Saturday 24 May 2014

Making New Doctors.

 Residency Training.
        An interesting article and one which highlights how different medicine is from all other professions appeared recently in  the Globe and Mail.  Exposure to long hours of call and  sleep deprivation are inherent in a profession that tries to tender care twenty four hours a day, three hundred and sixty five days a year. The enigma of trying to provide continuity of care while ensuring that the care givers themselves have a tolerable life, goes on and is likely to continue to do so. Unfortunately, training for such a profession involves exposure to the twenty-four hour nature of the problem. The article went on to elaborate that a work week of sixty to ninety hours with shifts running as long as twenty-six  hours was not uncommon.  However, a recent article in  the Canadian Medical Association Journal noted that attempts to shorten shifts have unintended consequences focusing on handovers resulting in missing information transfer and less continuity of care. It also results in a less comprehensive training program and a diminution of personal responsibility.

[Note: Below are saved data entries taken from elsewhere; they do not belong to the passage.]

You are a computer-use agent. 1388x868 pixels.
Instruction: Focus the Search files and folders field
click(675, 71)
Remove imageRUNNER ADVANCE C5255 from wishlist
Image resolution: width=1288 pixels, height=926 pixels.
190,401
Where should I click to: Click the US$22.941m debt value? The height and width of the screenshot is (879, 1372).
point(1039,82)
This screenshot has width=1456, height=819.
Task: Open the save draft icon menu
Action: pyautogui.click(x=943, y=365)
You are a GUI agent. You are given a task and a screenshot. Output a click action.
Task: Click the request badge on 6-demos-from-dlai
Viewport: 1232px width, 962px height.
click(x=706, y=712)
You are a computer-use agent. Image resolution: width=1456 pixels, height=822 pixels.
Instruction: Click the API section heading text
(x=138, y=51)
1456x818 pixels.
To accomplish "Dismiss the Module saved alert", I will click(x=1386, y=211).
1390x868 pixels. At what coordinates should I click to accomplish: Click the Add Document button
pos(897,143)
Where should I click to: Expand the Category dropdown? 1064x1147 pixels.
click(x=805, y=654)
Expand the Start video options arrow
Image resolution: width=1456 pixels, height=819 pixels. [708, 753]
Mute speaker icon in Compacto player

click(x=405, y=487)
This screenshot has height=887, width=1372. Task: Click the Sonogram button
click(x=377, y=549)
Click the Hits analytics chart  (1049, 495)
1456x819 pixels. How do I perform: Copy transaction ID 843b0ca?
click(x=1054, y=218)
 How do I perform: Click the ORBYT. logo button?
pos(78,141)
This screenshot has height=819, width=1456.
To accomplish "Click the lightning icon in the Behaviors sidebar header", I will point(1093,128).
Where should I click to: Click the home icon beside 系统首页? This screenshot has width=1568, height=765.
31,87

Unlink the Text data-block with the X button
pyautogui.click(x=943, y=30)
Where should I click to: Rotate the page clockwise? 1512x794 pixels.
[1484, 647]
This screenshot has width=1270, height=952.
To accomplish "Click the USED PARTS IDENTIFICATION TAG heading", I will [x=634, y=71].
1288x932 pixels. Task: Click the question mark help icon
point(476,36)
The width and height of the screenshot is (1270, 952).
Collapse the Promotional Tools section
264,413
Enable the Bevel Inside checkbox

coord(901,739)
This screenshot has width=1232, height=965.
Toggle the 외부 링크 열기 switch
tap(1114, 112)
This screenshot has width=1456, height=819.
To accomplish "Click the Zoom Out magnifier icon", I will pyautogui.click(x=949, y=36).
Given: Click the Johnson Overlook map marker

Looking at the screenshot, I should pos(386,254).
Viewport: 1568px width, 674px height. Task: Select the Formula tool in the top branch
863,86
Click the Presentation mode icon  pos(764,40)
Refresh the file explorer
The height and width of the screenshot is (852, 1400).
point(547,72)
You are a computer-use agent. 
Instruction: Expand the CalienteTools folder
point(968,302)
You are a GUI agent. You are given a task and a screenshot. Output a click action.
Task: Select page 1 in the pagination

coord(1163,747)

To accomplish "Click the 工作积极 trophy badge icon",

        The very nature of being a physician has fundamentally changed in the last generation, partly as a result of medical care becoming 'the Health Care Industry'.
          A colleague of mine told me the following illustrative story.  In the middle of a complex procedure, his Resident (i.e. the student, already an M.D.) looked at the clock and noting it was five o'clock said, "Oh, it's five, would you mind if I leave now?"
          My colleague, a little put out by this request answered, "I wouldn't  care if you didn't come at all,"
Having been a teacher for a good part of my professional life, I was well aware that part of the quid pro quo, between teacher and student, was that the student assumed a small  part of  the responsibility for the provision of care.  For the most part, the teachers are paid little or nothing and as the Resident advanced within  the hierarchy he/she took on a portion of the load of the mentor.  In my day, such a request to remove oneself from that responsibility would have been perceived in a very negative light.
           "Why did you let him go?" I asked.
           "I didn't have that option, this is what his union has negotiated," was the answer.
            I have been reflecting on the implications of this ever since, because most of the hands-on skills I learned were learned out of hours.   That was the time when the competition for learning procedures was least.  Those were the hours when the folks on the bottom rung of the learning ladder got a chance to actually do  things under appropriate supervision  Tough as it was to have no limitations on hours of call and as inappropriate as it may have been, that was when I learned to do things that very few Family Physicians, or General  Practitioners seem to be able to do now.  That is where I learned to deliver babies, to put on forceps, to repair wounds and cuts  and cope with emergencies.   These are things that rural and remote family physicians still do, and for the most part do well.  In the urban  setting however, most of these skills have been lost.  Minor surgical procedures, joint injections and other procedures well within  the capabilities of the Family Dr are referred on, because that it the  way the Administridiots have planned it and that is why people who  need to see an Orthopedist or  non urgent Surgeon wait for a year for procedures that are within the capabilities of the generalist.     Administrative incompetence is a major factor as well as a poorly planned fee schedule and a subservient College.